La escena, real, anticipa el Sacramento de la Penitencia, en donde el penitente expone, ante la Divina Misericordia, sus pecados, pero para que estos queden destruidos por el poder de la Sangre de Jesús; ahora bien, la condición de la actuación de la misericordia de Dios, en el Sacramento de la Penitencia, es el arrepentimiento del penitente –y si es una contrición, es decir, un arrepentimiento perfecto, mucho mejor-, es decir, que el penitente tome conciencia de la malicia del pecado que anida en su corazón, de la magnitud de la ofensa que esta malicia significa hacia la bondad y la majestad divina, y también la repercusión que tiene sobre el Cuerpo real de Cristo, pues la corona de espinas, los golpes, las flagelaciones y la misma crucifixión, se deben a nuestros pecados personales, los que confesamos en el Sacramento de la Penitencia. Es requisito indispensable, para la absolución, que el penitente se arrepienta de sus pecados, para recibir la Misericordia de Dios, porque si el corazón se cierra en su pecado y se convierte en impenitente, se vuelve voluntariamente impermeable  al perdón de Dios y la Misericordia Divina nada puede hacer. Jesús le dice a la mujer pecadora: “Vete y no peques más”, le está diciendo claramente que es necesario su arrepentimiento y su propósito de enmienda y esto lo recuerda la Iglesia en la fórmula que el penitente dice al final: “Propongo firmemente no pecar más y evitar toda ocasión próxima de pecado”. Si no está esta condición, la de hacer el propósito de no volver a pecar, no están dadas las condiciones para la absolución.
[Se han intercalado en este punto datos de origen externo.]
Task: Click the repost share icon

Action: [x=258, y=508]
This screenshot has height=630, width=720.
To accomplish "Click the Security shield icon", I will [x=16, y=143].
“Yo tampoco te condeno. Vete y no peques más”. Cada vez que nos confesamos, Jesús nos repite las mismas palabras: “Vete y no peques más” y para eso es que hacemos el propósito de “evitar las ocasiones próximas de pecado”: sólo así el alma se asegura de vivir siempre en la gracia de Dios, con Jesús inhabitando en Persona en el alma.

domingo, 16 de marzo de 2014

“Perdonen y serán perdonados”


“Perdonen y serán perdonados” (Lc 6, 36-38). Jesús pone como requisito para poder ser perdonados –y por lo tanto, para poder entrar en el Reino de los cielos-, el perdonar a nuestros enemigos. En realidad, se trata de imitarlo a Él, que desde la cruz nos perdonó a nosotros, que con furia deicida, le quitamos la vida con nuestros pecados. Pero yendo aun más lejos, se trata de imitar a Dios Padre, porque en última instancia, a quien ofendimos con el decidio de la cruz, fue a Dios Padre, porque al matar a Jesús en la cruz, matamos al Hijo de Dios, al Hijo de Dios Padre, pero Dios Padre, en vez de aniquilarnos, como lo exigía la Divina Justicia, abrió de par en par las puertas de la Divina Misericordia, el Corazón traspasado de su Hijo en la cruz, dejando que fluyeran los torrentes inagotables de la Divina Misericordia, la Sangre y el Agua que contienen el Espíritu Santo, que no solo perdona todos los pecados, sino que concede la filiación divina y enciende con el Fuego del Amor Divino el corazón de todo aquel que se postra en adoración ante Cristo crucificado, pidiendo perdón por sus pecados con un corazón contrito y humillado.

“Perdonen y serán perdonados”. Quien se niega a perdonar, no solo niega a su prójimo el perdón: se niega a sí mismo la posibilidad de recibir el perdón divino, porque es el requisito indispensable para recibir el perdón de Dios concedido con la efusión de Sangre de su Corazón traspasado. Por el contrario, el que perdona, abre para sí y para su prójimo los torrentes inagotables de la Divina Misericordia, que fluyen ininterrumpidamente del Sagrado Corazón de Jesús.